■ WHAT YOU ARE ASKED TO DO ■
The stretch from the line with "This screenshot has width=1568, height=420." through the line with "Toggle the select-all" in the records below: write it out exactly, and nothing else.

■ RECORDS ■
++++++++

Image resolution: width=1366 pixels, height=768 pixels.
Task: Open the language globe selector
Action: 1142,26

++++++++

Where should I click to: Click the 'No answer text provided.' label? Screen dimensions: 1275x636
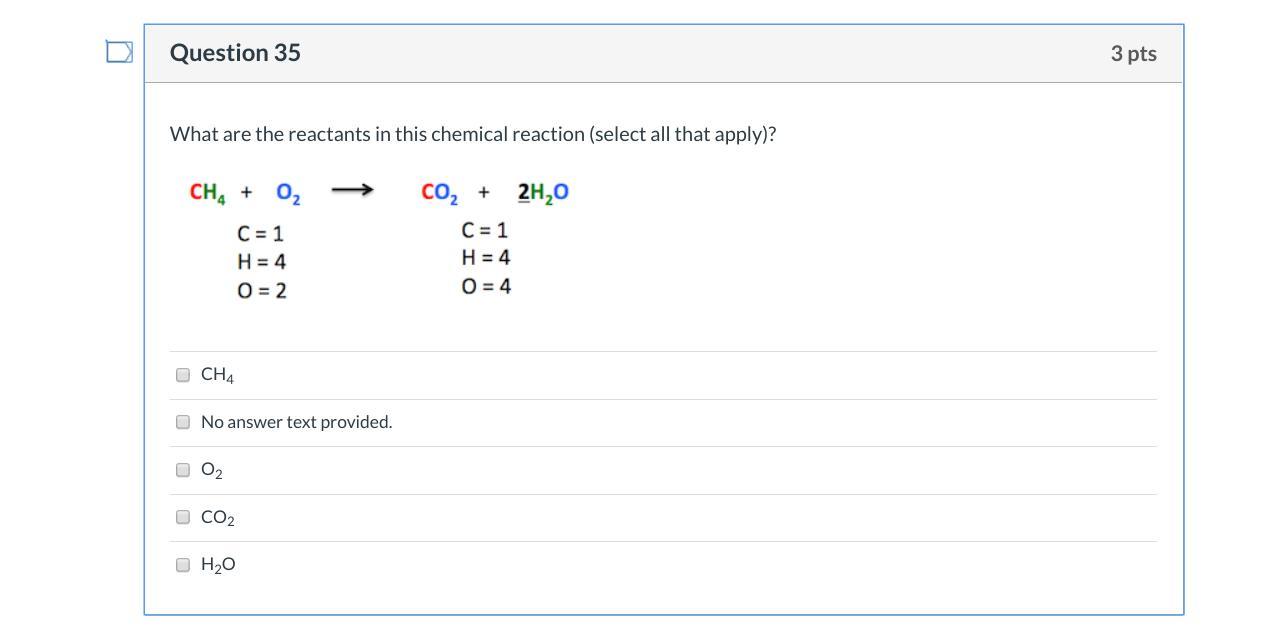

++++++++

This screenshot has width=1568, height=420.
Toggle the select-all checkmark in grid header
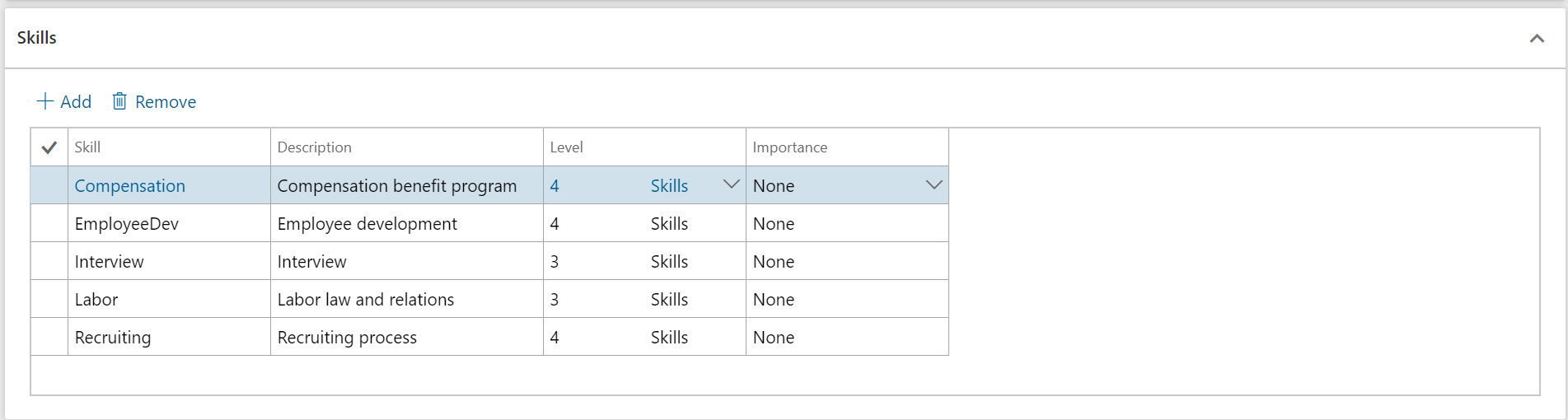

++++++++

■ RESPONSE ■
This screenshot has width=1568, height=420.
Toggle the select-all checkmark in grid header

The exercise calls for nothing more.